OKIKU AND THE WORLS is a gorgeously framed period black and white piece (though there are a few splashes of colour) with convincing sets and a wonderfully created atmosphere that gives the film the look of the classic Samurai films, like those helmed by Master Akira Kurosawa.   The audience is told that as the samurai world opens to the outside world, everything is turning to shit as the scene shifts to its protagonist, collecting shit (for manure) and making a living.  Set near the end of the Edo period around 1958, the film presents a fresh take on samurai culture.   Okiku (Haru Kuroki) is the daughter of a fallen samurai. The two of them now live in a tenement far from luxury. One day, she meets Chuji (Kanichiro) and love blooms. The problem is that Chuji is a manure man who collects excrement to sell to farmers.   Despite the downfall of the Shogun era, there is still a social gap between them.  The film is told in 7 parts, the last part is called OKIKU AND THE WORLD.  Shit has never been so hilariously depicted in a film.

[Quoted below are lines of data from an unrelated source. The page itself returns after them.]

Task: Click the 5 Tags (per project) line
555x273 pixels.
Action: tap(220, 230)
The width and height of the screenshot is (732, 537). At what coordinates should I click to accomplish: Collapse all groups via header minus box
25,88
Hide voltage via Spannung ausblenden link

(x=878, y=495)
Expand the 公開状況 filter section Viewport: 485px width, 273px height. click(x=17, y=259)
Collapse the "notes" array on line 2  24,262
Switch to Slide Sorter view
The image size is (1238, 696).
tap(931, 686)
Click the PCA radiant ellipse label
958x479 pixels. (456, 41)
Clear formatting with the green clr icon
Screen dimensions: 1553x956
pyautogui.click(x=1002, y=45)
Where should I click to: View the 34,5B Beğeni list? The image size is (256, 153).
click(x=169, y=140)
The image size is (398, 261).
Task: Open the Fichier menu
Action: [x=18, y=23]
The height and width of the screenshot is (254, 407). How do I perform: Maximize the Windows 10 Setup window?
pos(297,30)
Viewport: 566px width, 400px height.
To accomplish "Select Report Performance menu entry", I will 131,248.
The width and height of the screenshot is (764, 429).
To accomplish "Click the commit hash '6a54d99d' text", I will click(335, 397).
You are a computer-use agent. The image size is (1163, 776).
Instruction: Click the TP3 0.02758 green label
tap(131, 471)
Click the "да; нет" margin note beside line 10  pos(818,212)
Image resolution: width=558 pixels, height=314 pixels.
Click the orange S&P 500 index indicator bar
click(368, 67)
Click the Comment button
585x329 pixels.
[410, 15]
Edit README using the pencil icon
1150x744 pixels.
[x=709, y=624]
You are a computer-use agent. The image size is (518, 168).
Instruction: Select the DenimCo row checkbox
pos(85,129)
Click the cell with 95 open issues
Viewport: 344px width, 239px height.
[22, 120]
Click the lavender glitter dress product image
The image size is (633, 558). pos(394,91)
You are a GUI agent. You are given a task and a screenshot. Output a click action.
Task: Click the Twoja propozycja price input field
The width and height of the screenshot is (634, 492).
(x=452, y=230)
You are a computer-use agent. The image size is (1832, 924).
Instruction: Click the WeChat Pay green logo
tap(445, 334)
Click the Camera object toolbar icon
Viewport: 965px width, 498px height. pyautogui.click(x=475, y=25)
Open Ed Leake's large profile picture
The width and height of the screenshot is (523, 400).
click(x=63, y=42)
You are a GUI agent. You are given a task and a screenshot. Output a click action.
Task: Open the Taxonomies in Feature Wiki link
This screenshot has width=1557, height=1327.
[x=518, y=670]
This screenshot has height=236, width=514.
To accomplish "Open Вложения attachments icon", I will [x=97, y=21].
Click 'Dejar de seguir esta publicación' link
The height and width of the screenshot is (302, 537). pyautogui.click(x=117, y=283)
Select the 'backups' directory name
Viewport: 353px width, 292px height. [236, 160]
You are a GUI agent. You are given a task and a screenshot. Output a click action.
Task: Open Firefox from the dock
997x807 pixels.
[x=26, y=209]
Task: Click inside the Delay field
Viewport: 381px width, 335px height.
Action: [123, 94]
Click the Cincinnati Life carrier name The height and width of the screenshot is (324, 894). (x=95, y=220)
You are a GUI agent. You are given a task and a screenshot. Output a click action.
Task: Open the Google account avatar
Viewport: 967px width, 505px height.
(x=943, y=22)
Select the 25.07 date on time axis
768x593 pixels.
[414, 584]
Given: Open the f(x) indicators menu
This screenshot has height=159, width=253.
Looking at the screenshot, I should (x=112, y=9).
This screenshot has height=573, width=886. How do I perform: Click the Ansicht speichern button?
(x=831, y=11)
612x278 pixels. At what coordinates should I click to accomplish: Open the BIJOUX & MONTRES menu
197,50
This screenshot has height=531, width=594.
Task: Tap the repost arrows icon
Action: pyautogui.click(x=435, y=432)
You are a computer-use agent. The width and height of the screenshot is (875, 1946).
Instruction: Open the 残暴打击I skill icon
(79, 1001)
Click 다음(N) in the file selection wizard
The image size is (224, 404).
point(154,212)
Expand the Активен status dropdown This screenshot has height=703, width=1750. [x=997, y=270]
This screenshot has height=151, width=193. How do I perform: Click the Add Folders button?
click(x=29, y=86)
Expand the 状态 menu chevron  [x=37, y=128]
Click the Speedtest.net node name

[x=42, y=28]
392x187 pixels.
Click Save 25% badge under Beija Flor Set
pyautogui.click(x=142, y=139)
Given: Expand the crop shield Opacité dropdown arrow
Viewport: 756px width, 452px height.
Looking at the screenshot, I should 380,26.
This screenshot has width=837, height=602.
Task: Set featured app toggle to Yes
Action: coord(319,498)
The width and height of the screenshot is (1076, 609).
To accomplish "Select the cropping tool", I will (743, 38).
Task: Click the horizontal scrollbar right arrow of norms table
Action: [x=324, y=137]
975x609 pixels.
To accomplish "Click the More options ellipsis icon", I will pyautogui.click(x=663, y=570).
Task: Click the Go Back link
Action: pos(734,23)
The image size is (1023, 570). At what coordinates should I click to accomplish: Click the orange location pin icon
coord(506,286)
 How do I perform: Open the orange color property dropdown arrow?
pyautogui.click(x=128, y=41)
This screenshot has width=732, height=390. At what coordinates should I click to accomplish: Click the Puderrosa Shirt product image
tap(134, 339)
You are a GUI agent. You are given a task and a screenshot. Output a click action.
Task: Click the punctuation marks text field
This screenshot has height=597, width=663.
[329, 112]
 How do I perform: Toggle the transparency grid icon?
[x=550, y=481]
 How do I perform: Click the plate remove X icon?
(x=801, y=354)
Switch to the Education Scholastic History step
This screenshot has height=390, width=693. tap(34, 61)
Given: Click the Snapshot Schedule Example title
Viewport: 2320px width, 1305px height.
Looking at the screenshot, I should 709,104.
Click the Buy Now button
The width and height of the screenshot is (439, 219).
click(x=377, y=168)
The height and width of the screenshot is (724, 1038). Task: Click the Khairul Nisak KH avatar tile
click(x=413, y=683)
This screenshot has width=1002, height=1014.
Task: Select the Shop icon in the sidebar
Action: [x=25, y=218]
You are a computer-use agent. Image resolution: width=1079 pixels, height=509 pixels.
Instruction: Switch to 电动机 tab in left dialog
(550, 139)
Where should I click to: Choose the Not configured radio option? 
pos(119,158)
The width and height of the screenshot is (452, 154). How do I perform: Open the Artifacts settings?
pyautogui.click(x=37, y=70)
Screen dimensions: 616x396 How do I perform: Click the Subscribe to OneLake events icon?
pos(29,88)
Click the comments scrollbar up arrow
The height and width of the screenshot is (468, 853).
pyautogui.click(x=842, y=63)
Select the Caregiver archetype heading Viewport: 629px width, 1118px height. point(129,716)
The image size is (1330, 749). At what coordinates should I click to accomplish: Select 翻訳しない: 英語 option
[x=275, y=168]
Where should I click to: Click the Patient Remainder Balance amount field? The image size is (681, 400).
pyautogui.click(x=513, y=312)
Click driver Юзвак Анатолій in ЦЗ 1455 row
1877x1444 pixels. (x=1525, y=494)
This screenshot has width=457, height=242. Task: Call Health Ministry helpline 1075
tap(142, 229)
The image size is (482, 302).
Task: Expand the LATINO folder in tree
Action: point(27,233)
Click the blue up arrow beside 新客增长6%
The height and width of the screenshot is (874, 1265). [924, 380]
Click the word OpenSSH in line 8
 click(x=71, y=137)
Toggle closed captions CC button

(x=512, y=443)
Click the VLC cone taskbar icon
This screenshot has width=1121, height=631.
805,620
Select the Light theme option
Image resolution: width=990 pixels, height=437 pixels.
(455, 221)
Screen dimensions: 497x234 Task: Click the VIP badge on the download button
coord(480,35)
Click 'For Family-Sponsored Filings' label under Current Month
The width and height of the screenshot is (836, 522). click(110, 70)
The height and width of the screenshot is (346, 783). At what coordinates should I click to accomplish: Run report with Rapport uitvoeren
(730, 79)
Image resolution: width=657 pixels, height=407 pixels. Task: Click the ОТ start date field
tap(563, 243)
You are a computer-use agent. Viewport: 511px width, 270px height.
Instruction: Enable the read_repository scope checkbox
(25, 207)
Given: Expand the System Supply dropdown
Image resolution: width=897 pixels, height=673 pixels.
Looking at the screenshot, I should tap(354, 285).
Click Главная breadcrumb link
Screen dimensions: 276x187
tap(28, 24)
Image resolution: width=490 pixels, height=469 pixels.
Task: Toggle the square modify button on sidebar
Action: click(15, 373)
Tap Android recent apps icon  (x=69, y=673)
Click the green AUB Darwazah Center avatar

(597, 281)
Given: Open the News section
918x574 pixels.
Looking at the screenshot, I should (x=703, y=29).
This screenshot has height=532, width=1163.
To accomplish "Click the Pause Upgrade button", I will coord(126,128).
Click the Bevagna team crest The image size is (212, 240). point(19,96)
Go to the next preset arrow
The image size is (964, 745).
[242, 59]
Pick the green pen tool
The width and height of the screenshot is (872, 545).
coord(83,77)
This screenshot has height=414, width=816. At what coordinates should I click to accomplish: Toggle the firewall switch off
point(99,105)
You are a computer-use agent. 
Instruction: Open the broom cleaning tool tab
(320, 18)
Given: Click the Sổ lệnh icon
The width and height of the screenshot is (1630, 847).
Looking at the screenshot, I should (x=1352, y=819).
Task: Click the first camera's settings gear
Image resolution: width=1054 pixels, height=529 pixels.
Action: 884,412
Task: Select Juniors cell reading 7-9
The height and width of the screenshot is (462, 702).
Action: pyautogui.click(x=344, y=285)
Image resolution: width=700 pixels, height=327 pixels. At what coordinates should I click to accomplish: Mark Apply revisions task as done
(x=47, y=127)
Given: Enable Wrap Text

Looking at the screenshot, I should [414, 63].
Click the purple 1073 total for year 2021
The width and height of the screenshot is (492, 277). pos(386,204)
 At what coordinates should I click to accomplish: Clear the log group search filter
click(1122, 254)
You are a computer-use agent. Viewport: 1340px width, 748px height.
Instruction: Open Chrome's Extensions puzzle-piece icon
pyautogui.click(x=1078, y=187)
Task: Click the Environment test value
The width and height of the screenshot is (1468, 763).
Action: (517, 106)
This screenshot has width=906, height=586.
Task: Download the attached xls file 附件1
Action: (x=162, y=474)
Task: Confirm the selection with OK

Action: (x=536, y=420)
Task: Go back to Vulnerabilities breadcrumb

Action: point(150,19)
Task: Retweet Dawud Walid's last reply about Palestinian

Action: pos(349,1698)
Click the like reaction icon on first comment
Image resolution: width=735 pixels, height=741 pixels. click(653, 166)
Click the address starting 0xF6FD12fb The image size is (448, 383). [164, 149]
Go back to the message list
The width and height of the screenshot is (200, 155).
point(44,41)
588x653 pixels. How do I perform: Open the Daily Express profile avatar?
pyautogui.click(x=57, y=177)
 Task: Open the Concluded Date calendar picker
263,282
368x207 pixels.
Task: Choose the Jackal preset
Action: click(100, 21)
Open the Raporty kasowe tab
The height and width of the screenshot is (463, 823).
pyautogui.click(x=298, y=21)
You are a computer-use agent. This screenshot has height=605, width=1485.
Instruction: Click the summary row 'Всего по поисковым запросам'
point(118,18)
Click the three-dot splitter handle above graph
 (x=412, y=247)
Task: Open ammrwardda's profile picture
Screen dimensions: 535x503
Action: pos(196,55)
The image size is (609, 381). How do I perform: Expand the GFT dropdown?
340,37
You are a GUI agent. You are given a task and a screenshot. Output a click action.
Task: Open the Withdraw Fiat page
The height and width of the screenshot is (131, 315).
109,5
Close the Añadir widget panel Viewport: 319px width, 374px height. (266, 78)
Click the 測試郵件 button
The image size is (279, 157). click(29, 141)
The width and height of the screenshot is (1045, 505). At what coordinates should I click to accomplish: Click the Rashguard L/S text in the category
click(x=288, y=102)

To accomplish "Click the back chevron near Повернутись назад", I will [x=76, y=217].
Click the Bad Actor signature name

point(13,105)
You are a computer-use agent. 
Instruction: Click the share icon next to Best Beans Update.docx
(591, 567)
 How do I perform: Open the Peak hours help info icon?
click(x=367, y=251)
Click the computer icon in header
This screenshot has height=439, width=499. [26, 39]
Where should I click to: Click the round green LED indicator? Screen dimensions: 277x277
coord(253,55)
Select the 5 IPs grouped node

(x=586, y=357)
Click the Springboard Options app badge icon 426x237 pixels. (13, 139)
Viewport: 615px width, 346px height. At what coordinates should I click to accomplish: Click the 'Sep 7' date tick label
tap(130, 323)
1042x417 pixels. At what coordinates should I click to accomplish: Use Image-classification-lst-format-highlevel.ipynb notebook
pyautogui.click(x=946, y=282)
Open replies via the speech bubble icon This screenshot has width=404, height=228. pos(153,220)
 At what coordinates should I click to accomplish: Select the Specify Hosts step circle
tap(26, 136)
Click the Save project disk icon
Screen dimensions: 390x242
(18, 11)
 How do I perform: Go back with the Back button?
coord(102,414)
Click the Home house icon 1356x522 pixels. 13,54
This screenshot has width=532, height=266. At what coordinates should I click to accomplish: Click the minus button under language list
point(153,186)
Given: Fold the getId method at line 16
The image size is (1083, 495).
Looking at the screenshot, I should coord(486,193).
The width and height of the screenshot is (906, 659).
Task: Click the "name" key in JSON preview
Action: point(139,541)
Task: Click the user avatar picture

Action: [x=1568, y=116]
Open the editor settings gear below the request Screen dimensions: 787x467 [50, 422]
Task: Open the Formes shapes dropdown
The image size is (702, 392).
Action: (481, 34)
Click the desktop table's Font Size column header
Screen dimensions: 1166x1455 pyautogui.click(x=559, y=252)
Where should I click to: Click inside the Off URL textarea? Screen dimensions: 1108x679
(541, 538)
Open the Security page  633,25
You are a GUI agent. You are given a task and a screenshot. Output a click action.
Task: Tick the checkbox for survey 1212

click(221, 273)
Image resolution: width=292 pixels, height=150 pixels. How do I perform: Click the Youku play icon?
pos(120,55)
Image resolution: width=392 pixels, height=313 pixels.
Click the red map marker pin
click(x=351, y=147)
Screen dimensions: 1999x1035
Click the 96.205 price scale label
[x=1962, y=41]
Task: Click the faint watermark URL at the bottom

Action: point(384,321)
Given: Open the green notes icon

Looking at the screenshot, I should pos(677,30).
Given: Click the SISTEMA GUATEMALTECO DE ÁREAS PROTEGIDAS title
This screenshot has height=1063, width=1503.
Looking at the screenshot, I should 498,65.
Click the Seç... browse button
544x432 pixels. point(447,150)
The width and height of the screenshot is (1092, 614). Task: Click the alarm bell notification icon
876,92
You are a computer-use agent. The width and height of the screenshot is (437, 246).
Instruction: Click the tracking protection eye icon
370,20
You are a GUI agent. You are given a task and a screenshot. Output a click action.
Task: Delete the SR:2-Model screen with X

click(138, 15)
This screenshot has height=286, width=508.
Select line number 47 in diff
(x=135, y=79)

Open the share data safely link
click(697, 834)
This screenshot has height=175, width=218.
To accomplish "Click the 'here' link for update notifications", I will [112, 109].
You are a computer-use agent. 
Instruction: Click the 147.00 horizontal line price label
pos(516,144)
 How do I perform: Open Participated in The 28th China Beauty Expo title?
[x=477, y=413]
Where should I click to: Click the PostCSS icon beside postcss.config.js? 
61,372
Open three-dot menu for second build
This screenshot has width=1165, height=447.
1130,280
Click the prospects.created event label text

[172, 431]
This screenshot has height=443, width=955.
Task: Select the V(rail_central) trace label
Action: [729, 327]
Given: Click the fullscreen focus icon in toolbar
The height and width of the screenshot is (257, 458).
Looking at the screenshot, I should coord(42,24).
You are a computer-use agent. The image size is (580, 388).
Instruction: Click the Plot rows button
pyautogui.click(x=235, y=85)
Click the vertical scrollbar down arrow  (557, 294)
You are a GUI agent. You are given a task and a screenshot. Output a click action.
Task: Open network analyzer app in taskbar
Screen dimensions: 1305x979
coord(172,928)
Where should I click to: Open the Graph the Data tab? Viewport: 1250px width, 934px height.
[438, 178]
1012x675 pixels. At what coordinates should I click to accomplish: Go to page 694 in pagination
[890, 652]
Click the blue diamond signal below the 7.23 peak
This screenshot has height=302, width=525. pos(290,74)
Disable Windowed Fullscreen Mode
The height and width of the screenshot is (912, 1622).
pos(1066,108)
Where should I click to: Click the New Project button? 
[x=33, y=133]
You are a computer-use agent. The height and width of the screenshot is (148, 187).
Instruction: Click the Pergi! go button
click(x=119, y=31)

RELICS OF LOVE AND WAR (Canada 2023) ****

Directed by Keith Lock


There is much to learn and discover in this amazing 40-minute film by filmmaker Keith Lock, the film told mainly with a voiceover that puts together an amazing true tale using old photographs.  Lock narrates the story of how his mother (directly from China, a petite 4 ft 10 inc but very pretty lady) married his father in Australia, who was training with other Chinese Canadian veteran volunteers for the top secret suicide mission, Operation Oblivion.  This incredible story is set against the backdrop of the Second World War, at a time when Chinese Canadians could not vote, swim in pools, or hire white women for their businesses.  Canadians were to sit at the back of the cinema, not allowed to vote and were only allowed to work in grocery stores, laundry, or restaurants.  Yet they showed resilience and were found to show leadership and intelligence when trained by the military instructors.  Lock’s film is a powerful yet nostalgic film that makes Asians (this reviewer included) stand proud and tall in an unjust world that needs them more than they need them.



SEAGRASS (Canada 2023) ***½
Directed by Meredith Hama-Brown


SEAGRASS has an idyllic opening on a ferry where two young sisters (Remy Marthaller and Nyha Huang Breitkreuz) playfully run around enjoying the view and the trip aboard the ferry.  They are going to a retreat with their parents traveling via the ferry.  Set in the mid-1990s, a Japanese Canadian woman, Judith  (Ally Maki, THE BIG DOOR PRIZE) grappling with the recent death of her mother brings her family to a self-development retreat. When her distressed relationship with her husband (Luke Roberts, GAME OF THRONES) begins to affect the children’s emotional security, the family is forever changed.  The film covers several key issues and explores questions relating to fear and security, it is about a distressed family, motherhood,  grief, shame, intergenerational trauma and racial identity.  It is about all these seemingly disparate things, but the thematic tissue that connects them all is “fear” and the various ways that uncertainty affects our relationships and sense of stability. Director Hama-Brown steers her relationship family drama into its emotional climax that includes a little suspense to boot in what can be termed s meticulously crafted gem.

SMALL FRY (South Korea 2023) **

Directed by. Joongha Park 


A three-handler about three teens meeting with not much really happening.  Ho-jun, a flailing actor, has found relative success as a social media influencer, hawking fishing hacks. He preps his live stream at his preferred fishing spot, only to be disrupted by an obnoxious stranger, Director Nam, a hotshot independent film director about to shoot his first feature. He has invited rising actress Hee-jin for a quiet pondside chat to convince her that his film will be a star-making breakout role—only Hee-jin isn’t sure about Director Nam’s film, or his ulterior motives. As the day progresses, links between Ho-jun, Director Nam, and Hee-jin entwine and unravel to reveal each character’s ambition, pettiness, and pathos as they try to reel in their respective dreams.  Director Park devotes almost equal screen time between the two males with the female bridging the gap between the two male egos.